[START RECORDS SUPPLIED]

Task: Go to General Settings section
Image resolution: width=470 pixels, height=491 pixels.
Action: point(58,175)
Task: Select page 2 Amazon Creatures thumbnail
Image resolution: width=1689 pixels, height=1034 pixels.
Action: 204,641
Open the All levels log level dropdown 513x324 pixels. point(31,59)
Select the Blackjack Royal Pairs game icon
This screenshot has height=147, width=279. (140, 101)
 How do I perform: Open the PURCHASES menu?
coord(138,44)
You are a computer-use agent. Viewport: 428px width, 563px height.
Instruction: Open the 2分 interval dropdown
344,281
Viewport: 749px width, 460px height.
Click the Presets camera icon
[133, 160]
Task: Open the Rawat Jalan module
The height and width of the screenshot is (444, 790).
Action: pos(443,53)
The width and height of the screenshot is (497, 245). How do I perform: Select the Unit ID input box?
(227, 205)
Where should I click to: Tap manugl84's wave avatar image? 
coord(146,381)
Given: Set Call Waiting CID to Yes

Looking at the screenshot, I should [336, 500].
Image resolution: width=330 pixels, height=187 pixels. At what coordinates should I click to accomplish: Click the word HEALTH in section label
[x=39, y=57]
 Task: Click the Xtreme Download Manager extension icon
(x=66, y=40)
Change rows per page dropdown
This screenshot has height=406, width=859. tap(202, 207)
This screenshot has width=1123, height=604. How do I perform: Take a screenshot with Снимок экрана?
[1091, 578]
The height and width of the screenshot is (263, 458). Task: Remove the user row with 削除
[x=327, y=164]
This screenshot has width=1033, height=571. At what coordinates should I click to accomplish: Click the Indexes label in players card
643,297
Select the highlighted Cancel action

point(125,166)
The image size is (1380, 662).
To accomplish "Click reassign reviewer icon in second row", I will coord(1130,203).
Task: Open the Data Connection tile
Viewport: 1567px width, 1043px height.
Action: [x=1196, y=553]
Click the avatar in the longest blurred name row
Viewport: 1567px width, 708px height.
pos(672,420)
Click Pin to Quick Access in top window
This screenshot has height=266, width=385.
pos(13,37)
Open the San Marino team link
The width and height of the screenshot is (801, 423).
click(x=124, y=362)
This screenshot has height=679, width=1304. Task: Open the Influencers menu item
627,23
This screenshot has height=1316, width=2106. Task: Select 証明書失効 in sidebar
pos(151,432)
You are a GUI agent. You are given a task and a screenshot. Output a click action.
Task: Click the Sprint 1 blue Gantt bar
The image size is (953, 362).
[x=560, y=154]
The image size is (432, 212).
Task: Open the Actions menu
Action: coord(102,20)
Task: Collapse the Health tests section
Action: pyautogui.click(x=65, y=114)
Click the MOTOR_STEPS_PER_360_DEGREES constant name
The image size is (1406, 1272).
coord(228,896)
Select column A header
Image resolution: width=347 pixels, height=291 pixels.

[END RECORDS SUPPLIED]

Copy the data from the line containing "How do I perform: Open the PURCHASES menu?" through the line containing "[x=39, y=57]" word for word, including both of those lines.

 How do I perform: Open the PURCHASES menu?
coord(138,44)
You are a computer-use agent. Viewport: 428px width, 563px height.
Instruction: Open the 2分 interval dropdown
344,281
Viewport: 749px width, 460px height.
Click the Presets camera icon
[133, 160]
Task: Open the Rawat Jalan module
The height and width of the screenshot is (444, 790).
Action: pos(443,53)
The width and height of the screenshot is (497, 245). How do I perform: Select the Unit ID input box?
(227, 205)
Where should I click to: Tap manugl84's wave avatar image? 
coord(146,381)
Given: Set Call Waiting CID to Yes

Looking at the screenshot, I should [336, 500].
Image resolution: width=330 pixels, height=187 pixels. At what coordinates should I click to accomplish: Click the word HEALTH in section label
[x=39, y=57]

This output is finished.